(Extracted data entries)
....................

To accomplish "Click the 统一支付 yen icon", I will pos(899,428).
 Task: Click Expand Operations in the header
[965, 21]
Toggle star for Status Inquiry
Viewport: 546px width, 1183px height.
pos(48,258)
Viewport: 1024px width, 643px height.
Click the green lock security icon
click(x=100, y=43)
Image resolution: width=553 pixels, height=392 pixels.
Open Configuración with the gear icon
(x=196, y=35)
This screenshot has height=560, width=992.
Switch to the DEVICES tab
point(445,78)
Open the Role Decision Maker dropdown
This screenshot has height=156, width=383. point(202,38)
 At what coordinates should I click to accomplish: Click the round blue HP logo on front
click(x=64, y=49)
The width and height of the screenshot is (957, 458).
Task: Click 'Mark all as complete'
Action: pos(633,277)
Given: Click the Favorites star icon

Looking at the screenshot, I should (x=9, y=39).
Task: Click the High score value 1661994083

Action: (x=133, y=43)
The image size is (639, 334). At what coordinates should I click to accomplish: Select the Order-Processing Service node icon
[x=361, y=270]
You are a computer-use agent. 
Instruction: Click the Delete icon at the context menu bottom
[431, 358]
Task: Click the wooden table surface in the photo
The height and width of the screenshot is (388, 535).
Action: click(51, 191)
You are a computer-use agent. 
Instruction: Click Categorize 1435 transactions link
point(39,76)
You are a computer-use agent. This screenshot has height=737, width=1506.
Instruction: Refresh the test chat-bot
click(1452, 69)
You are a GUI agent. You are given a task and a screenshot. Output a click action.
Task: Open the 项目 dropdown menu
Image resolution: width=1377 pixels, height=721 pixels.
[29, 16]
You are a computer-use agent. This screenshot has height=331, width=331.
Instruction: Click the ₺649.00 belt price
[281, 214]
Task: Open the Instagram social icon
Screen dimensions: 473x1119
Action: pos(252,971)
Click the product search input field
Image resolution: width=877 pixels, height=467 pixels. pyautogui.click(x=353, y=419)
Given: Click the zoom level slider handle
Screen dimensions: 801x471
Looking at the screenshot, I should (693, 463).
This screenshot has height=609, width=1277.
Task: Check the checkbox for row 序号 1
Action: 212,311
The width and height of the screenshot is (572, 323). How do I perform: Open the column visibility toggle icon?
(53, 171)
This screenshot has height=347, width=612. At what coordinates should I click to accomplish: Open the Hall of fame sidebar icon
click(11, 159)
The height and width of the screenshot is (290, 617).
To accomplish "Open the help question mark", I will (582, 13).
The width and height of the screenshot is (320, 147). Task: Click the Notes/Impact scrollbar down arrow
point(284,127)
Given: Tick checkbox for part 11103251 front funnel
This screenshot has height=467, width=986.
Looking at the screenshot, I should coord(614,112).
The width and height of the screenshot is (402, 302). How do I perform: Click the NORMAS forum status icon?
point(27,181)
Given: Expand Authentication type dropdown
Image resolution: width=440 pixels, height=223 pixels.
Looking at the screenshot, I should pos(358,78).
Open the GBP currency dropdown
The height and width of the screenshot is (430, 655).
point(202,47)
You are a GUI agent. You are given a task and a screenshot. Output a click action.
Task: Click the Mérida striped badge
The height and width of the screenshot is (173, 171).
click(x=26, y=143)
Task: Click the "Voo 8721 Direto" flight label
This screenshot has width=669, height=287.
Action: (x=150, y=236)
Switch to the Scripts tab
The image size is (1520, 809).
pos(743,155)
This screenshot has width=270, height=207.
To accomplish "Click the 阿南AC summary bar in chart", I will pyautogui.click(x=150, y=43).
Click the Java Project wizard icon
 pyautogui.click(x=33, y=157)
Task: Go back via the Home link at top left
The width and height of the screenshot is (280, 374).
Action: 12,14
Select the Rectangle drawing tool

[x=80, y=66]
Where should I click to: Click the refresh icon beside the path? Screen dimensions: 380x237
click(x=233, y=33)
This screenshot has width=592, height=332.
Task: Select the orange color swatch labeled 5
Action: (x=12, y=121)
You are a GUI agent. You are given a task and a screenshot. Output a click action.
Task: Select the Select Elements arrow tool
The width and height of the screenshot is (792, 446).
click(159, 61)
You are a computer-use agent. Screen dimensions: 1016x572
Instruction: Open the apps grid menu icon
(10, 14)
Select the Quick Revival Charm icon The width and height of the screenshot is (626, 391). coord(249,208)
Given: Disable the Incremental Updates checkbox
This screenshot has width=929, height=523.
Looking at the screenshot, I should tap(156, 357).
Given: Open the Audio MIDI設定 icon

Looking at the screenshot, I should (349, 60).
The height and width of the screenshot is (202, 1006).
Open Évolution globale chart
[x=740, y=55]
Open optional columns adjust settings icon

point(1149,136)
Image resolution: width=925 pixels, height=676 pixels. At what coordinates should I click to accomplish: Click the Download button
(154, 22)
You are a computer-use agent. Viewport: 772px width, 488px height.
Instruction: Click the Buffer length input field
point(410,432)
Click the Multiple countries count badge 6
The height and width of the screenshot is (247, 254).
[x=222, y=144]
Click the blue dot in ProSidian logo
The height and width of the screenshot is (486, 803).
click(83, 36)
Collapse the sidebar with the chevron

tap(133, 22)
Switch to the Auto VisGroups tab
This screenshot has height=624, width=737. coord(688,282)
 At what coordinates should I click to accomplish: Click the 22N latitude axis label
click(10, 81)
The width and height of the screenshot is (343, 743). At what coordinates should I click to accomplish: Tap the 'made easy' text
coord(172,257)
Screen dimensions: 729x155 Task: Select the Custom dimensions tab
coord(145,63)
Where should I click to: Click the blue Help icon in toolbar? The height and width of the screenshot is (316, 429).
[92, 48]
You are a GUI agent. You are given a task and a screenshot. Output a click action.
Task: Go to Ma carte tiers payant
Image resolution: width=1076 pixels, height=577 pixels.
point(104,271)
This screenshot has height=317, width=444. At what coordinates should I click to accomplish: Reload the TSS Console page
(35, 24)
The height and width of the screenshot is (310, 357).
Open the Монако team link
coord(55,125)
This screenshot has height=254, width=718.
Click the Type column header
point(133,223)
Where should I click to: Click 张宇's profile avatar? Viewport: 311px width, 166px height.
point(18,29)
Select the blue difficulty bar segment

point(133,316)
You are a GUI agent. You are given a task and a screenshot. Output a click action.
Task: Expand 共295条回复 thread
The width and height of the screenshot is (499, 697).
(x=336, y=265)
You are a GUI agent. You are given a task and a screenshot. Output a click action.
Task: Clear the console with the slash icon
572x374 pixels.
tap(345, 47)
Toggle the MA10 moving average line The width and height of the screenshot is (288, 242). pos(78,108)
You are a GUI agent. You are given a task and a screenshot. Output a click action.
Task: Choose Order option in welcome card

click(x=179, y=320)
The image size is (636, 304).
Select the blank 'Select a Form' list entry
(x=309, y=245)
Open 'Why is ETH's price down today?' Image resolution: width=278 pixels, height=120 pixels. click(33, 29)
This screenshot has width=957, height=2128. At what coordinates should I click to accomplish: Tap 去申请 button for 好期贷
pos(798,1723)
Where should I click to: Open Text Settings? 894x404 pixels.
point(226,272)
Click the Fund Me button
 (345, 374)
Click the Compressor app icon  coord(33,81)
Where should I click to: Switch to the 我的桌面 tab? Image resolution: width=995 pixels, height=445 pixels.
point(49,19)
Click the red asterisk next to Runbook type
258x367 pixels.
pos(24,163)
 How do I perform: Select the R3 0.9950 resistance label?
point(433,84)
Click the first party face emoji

....................

__Problem details__
Every word of the data above should be given again, exactly as it stands.

__Response area__
To accomplish "Click the 统一支付 yen icon", I will pos(899,428).
 Task: Click Expand Operations in the header
[965, 21]
Toggle star for Status Inquiry
Viewport: 546px width, 1183px height.
pos(48,258)
Viewport: 1024px width, 643px height.
Click the green lock security icon
click(x=100, y=43)
Image resolution: width=553 pixels, height=392 pixels.
Open Configuración with the gear icon
(x=196, y=35)
This screenshot has height=560, width=992.
Switch to the DEVICES tab
point(445,78)
Open the Role Decision Maker dropdown
This screenshot has height=156, width=383. point(202,38)
 At what coordinates should I click to accomplish: Click the round blue HP logo on front
click(x=64, y=49)
The width and height of the screenshot is (957, 458).
Task: Click 'Mark all as complete'
Action: pos(633,277)
Given: Click the Favorites star icon

Looking at the screenshot, I should (x=9, y=39).
Task: Click the High score value 1661994083

Action: (x=133, y=43)
The image size is (639, 334). At what coordinates should I click to accomplish: Select the Order-Processing Service node icon
[x=361, y=270]
You are a computer-use agent. 
Instruction: Click the Delete icon at the context menu bottom
[431, 358]
Task: Click the wooden table surface in the photo
The height and width of the screenshot is (388, 535).
Action: click(51, 191)
You are a computer-use agent. 
Instruction: Click Categorize 1435 transactions link
point(39,76)
You are a computer-use agent. This screenshot has height=737, width=1506.
Instruction: Refresh the test chat-bot
click(1452, 69)
You are a GUI agent. You are given a task and a screenshot. Output a click action.
Task: Open the 项目 dropdown menu
Image resolution: width=1377 pixels, height=721 pixels.
[29, 16]
You are a computer-use agent. This screenshot has height=331, width=331.
Instruction: Click the ₺649.00 belt price
[281, 214]
Task: Open the Instagram social icon
Screen dimensions: 473x1119
Action: pos(252,971)
Click the product search input field
Image resolution: width=877 pixels, height=467 pixels. pyautogui.click(x=353, y=419)
Given: Click the zoom level slider handle
Screen dimensions: 801x471
Looking at the screenshot, I should (693, 463).
This screenshot has height=609, width=1277.
Task: Check the checkbox for row 序号 1
Action: 212,311
The width and height of the screenshot is (572, 323). How do I perform: Open the column visibility toggle icon?
(53, 171)
This screenshot has height=347, width=612. At what coordinates should I click to accomplish: Open the Hall of fame sidebar icon
click(11, 159)
The height and width of the screenshot is (290, 617).
To accomplish "Open the help question mark", I will (582, 13).
The width and height of the screenshot is (320, 147). Task: Click the Notes/Impact scrollbar down arrow
point(284,127)
Given: Tick checkbox for part 11103251 front funnel
This screenshot has height=467, width=986.
Looking at the screenshot, I should coord(614,112).
The width and height of the screenshot is (402, 302). How do I perform: Click the NORMAS forum status icon?
point(27,181)
Given: Expand Authentication type dropdown
Image resolution: width=440 pixels, height=223 pixels.
Looking at the screenshot, I should pos(358,78).
Open the GBP currency dropdown
The height and width of the screenshot is (430, 655).
point(202,47)
You are a GUI agent. You are given a task and a screenshot. Output a click action.
Task: Click the Mérida striped badge
The height and width of the screenshot is (173, 171).
click(x=26, y=143)
Task: Click the "Voo 8721 Direto" flight label
This screenshot has width=669, height=287.
Action: (x=150, y=236)
Switch to the Scripts tab
The image size is (1520, 809).
pos(743,155)
This screenshot has width=270, height=207.
To accomplish "Click the 阿南AC summary bar in chart", I will pyautogui.click(x=150, y=43).
Click the Java Project wizard icon
 pyautogui.click(x=33, y=157)
Task: Go back via the Home link at top left
The width and height of the screenshot is (280, 374).
Action: 12,14
Select the Rectangle drawing tool

[x=80, y=66]
Where should I click to: Click the refresh icon beside the path? Screen dimensions: 380x237
click(x=233, y=33)
This screenshot has width=592, height=332.
Task: Select the orange color swatch labeled 5
Action: (x=12, y=121)
You are a GUI agent. You are given a task and a screenshot. Output a click action.
Task: Select the Select Elements arrow tool
The width and height of the screenshot is (792, 446).
click(159, 61)
You are a computer-use agent. Screen dimensions: 1016x572
Instruction: Open the apps grid menu icon
(10, 14)
Select the Quick Revival Charm icon The width and height of the screenshot is (626, 391). coord(249,208)
Given: Disable the Incremental Updates checkbox
This screenshot has width=929, height=523.
Looking at the screenshot, I should tap(156, 357).
Given: Open the Audio MIDI設定 icon

Looking at the screenshot, I should (349, 60).
The height and width of the screenshot is (202, 1006).
Open Évolution globale chart
[x=740, y=55]
Open optional columns adjust settings icon

point(1149,136)
Image resolution: width=925 pixels, height=676 pixels. At what coordinates should I click to accomplish: Click the Download button
(154, 22)
You are a computer-use agent. Viewport: 772px width, 488px height.
Instruction: Click the Buffer length input field
point(410,432)
Click the Multiple countries count badge 6
The height and width of the screenshot is (247, 254).
[x=222, y=144]
Click the blue dot in ProSidian logo
The height and width of the screenshot is (486, 803).
click(83, 36)
Collapse the sidebar with the chevron

tap(133, 22)
Switch to the Auto VisGroups tab
This screenshot has height=624, width=737. coord(688,282)
 At what coordinates should I click to accomplish: Click the 22N latitude axis label
click(10, 81)
The width and height of the screenshot is (343, 743). At what coordinates should I click to accomplish: Tap the 'made easy' text
coord(172,257)
Screen dimensions: 729x155 Task: Select the Custom dimensions tab
coord(145,63)
Where should I click to: Click the blue Help icon in toolbar? The height and width of the screenshot is (316, 429).
[92, 48]
You are a GUI agent. You are given a task and a screenshot. Output a click action.
Task: Go to Ma carte tiers payant
Image resolution: width=1076 pixels, height=577 pixels.
point(104,271)
This screenshot has height=317, width=444. At what coordinates should I click to accomplish: Reload the TSS Console page
(35, 24)
The height and width of the screenshot is (310, 357).
Open the Монако team link
coord(55,125)
This screenshot has height=254, width=718.
Click the Type column header
point(133,223)
Where should I click to: Click 张宇's profile avatar? Viewport: 311px width, 166px height.
point(18,29)
Select the blue difficulty bar segment

point(133,316)
You are a GUI agent. You are given a task and a screenshot. Output a click action.
Task: Expand 共295条回复 thread
The width and height of the screenshot is (499, 697).
(x=336, y=265)
You are a GUI agent. You are given a task and a screenshot. Output a click action.
Task: Clear the console with the slash icon
572x374 pixels.
tap(345, 47)
Toggle the MA10 moving average line The width and height of the screenshot is (288, 242). pos(78,108)
You are a GUI agent. You are given a task and a screenshot. Output a click action.
Task: Choose Order option in welcome card

click(x=179, y=320)
The image size is (636, 304).
Select the blank 'Select a Form' list entry
(x=309, y=245)
Open 'Why is ETH's price down today?' Image resolution: width=278 pixels, height=120 pixels. click(33, 29)
This screenshot has width=957, height=2128. At what coordinates should I click to accomplish: Tap 去申请 button for 好期贷
pos(798,1723)
Where should I click to: Open Text Settings? 894x404 pixels.
point(226,272)
Click the Fund Me button
 (345, 374)
Click the Compressor app icon  coord(33,81)
Where should I click to: Switch to the 我的桌面 tab? Image resolution: width=995 pixels, height=445 pixels.
point(49,19)
Click the red asterisk next to Runbook type
258x367 pixels.
pos(24,163)
 How do I perform: Select the R3 0.9950 resistance label?
point(433,84)
Click the first party face emoji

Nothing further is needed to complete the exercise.